Selected passage.
^^^^^^^^

Even before its official publication, Dr. Elizabeth Alexander’s poem for the inauguration of President Barack Obama is already providing a real-life specimen for creative writing classes to dissect and poets to debate.

The poem, which will be published by independent nonprofit Graywolf Press on Feb. 6, set off a wave of analysis and criticism on blogs and in classrooms across the country. However the poem is already widely available on the Internet.

The critics did not like it, did not understand it or did not like her delivery of it, according to a perusal of blogs and articles.

Some even regarded it as a flop.

“Two minutes after it was over I couldn’t remember it” ran one of the kindlier reviews of Elizabeth Alexander’s poem at Obama’s inauguration. Others were more direct. “Inept,” “horrible” and “trivial” fizzed the blogs,” reported The Sunday Times (of London) reported Feb. 1, two weeks after Alexander delivered her composition before millions of people at Obama’s inauguration.

Everyone appears to have an opinion, including leading poets, academics and their students.

Several educators contacted by Diverse defended the quality of “Praise Song for the Day” as free-verse poetry and its poignant message, as well as Alexander’s quiet, evenly paced delivery. Some note that it was a poem written for the occasion, a spectacular honor and a daunting task.

“That is incredible for someone to write a poem in that short a time with that kind o f pressure and for her to be able to approach the mike with the largest audience she could ever imagine and deliver the goods, and not stumble and fumble,”  says Dr. Tony Medina, associate professor of creative writing at Howard University. “I don’t know why people can’t give her credit and appreciate what she did.”

Alexander, a professor of African American studies at Yale University, was only the fourth poet ever to read at a presidential inauguration, and the second Black woman, after Maya Angelou who read in 1993 at President Bill Clinton’s ceremony. The others were Robert Frost for President John F. Kennedy in 1961 and Miller Williams, for Clinton, in 1997. Alexander is the author of five collections of poetry, including the 2006 Pulitzer Prize finalist American Sublime.

^^^^^^^^

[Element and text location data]
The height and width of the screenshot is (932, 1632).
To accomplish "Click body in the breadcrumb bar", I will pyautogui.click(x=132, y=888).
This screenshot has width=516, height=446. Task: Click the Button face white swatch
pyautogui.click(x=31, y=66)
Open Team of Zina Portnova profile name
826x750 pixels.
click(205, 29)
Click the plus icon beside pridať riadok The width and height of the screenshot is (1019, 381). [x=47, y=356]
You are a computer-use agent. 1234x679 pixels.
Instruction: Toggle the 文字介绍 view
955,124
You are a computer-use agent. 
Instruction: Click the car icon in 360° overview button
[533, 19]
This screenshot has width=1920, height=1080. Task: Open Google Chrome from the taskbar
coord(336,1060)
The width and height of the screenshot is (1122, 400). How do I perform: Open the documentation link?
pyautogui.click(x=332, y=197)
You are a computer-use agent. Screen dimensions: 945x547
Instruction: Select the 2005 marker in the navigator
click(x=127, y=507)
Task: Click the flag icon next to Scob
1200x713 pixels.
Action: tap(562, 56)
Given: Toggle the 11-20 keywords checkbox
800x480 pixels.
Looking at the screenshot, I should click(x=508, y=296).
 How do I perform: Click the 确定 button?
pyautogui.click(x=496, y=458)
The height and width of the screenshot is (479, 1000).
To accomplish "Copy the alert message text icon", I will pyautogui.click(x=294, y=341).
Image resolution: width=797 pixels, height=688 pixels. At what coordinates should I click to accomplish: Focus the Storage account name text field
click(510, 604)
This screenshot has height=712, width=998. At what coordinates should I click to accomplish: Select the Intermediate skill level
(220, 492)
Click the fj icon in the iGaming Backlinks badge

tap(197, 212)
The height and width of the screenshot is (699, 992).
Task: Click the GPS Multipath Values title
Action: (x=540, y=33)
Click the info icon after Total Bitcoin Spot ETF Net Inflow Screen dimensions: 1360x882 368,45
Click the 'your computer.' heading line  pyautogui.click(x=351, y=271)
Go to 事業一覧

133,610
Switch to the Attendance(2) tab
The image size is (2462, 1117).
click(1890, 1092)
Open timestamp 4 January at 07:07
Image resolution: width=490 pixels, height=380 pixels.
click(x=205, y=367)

^^^^^^^^

Challenge. Copy the part of the article about Elizabeth Alexander's inaugural poem above word for word, beginning at the words "The poem, which" and stopping after the words "people at Obama’s inauguration.".

Exercise output.
The poem, which will be published by independent nonprofit Graywolf Press on Feb. 6, set off a wave of analysis and criticism on blogs and in classrooms across the country. However the poem is already widely available on the Internet.

The critics did not like it, did not understand it or did not like her delivery of it, according to a perusal of blogs and articles.

Some even regarded it as a flop.

“Two minutes after it was over I couldn’t remember it” ran one of the kindlier reviews of Elizabeth Alexander’s poem at Obama’s inauguration. Others were more direct. “Inept,” “horrible” and “trivial” fizzed the blogs,” reported The Sunday Times (of London) reported Feb. 1, two weeks after Alexander delivered her composition before millions of people at Obama’s inauguration.